Better than some big-box mega centers.
- Expect more activity in the best traditional indoor malls as people restore long-neglected social habits.
It is also worth noting that the performance of the commercial real estate market will continue to be impacted by the ongoing pandemic and its effects on the economy. Factors such as consumer spending, business closures, and job losses will all play a role in determining the market’s health in the coming year. The ongoing global economic instability, including factors such as China’s zero-COVID policy, Russia’s war against Ukraine, and Europe’s energy situation, will all impact the Texas economy and the commercial real estate market.
Rural Land
TRERC forecasts that in 2023, there will be fewer rural land transactions than in 2022.
- Rising interest rates will continue to lower demand for rural land purchases.
- A recession would place further downward pressure on rural land transactions.
TRERC predicts that prices for lower-quality land will fall while prices for high-quality properties will remain steadier.
- The decrease in demand for lower-quality land will result in a price decline.
- However, high-quality properties will continue to be in demand, and prices will likely remain steady.
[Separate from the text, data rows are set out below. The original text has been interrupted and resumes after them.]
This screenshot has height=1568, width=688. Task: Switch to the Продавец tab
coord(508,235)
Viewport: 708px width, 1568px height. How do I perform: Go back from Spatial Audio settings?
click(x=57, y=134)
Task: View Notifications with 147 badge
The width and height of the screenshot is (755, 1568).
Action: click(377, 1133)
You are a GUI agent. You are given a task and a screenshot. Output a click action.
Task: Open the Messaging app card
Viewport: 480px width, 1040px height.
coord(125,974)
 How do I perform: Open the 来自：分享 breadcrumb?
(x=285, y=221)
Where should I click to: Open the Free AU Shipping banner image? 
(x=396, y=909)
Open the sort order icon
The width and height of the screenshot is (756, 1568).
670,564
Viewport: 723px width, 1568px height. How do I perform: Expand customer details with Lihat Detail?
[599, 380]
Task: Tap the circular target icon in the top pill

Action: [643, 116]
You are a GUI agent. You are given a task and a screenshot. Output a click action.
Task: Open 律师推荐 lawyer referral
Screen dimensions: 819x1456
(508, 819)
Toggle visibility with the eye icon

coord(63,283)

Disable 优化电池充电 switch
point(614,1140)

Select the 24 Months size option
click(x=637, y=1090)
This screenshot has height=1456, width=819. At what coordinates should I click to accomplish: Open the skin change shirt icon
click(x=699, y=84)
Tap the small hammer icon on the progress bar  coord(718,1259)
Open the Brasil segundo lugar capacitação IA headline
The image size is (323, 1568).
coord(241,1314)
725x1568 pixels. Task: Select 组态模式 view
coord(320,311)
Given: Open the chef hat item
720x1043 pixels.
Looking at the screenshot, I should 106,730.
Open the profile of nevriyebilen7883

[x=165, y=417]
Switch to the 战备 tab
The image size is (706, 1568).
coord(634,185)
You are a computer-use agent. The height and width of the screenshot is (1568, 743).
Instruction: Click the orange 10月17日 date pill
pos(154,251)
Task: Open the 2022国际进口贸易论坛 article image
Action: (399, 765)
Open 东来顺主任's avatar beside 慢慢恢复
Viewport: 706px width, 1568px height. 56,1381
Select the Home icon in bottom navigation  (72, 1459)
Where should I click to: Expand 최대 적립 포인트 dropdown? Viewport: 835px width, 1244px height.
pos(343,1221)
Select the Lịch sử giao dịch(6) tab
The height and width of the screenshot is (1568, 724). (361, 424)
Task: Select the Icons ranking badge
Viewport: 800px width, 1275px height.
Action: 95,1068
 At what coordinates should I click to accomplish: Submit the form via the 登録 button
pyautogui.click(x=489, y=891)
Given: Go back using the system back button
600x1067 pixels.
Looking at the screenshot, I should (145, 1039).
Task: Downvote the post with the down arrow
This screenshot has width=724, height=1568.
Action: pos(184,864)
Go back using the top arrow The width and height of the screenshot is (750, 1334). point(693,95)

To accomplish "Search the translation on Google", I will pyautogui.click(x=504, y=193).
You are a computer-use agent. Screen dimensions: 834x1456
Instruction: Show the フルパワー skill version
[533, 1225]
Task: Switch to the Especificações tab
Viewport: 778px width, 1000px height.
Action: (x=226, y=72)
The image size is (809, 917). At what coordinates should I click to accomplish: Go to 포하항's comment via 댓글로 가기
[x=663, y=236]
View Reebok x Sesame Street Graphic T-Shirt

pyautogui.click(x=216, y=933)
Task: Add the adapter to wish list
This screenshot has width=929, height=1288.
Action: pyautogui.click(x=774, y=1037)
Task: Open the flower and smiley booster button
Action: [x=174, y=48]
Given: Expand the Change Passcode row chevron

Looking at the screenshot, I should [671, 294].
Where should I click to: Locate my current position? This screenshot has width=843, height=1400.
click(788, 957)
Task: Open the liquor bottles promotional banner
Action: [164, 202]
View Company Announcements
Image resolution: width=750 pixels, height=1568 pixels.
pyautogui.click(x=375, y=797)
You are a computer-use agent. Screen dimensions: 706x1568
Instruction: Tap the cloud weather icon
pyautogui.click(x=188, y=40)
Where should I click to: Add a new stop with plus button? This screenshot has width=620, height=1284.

It’s worth noting that the performance of the rural land market will also be impacted by the ongoing pandemic and its effects on the economy. Factors such as consumer spending, business closures, and job losses will all play a role in determining the market’s health in the coming year. Additionally, the ongoing global economic instability, including factors such as China’s zero-COVID policy, Russia’s war against Ukraine, and Europe’s energy situation, will all impact the Texas economy and the rural land market.
Oil
TRERC forecasts that the average oil price in 2023 will likely be between $80 and $100 per barrel.
- Oil price is influenced by several factors, such as supply and demand, geopolitical tensions, and natural disasters, making it difficult to predict with certainty.
- However, TRERC’s research team has used their collective understanding of current economic and market conditions by looking at past market trends to make this educated guess.
Oil prices will be significantly influenced by the global response to Russia’s war on Ukraine and any OPEC decision.
- International sanctions and other actions taken in response to the war could significantly impact oil prices.
- Additionally, any decisions made by OPEC (Organization of the Petroleum Exporting Countries) regarding production levels will also play a role in determining oil prices.
A recession would place downward pressure on oil prices.
- In times of economic downturn, oil demand typically decreases, leading to lower prices.
- It’s also worth noting that oil price fluctuations can significantly impact the Texas economy and the energy industry.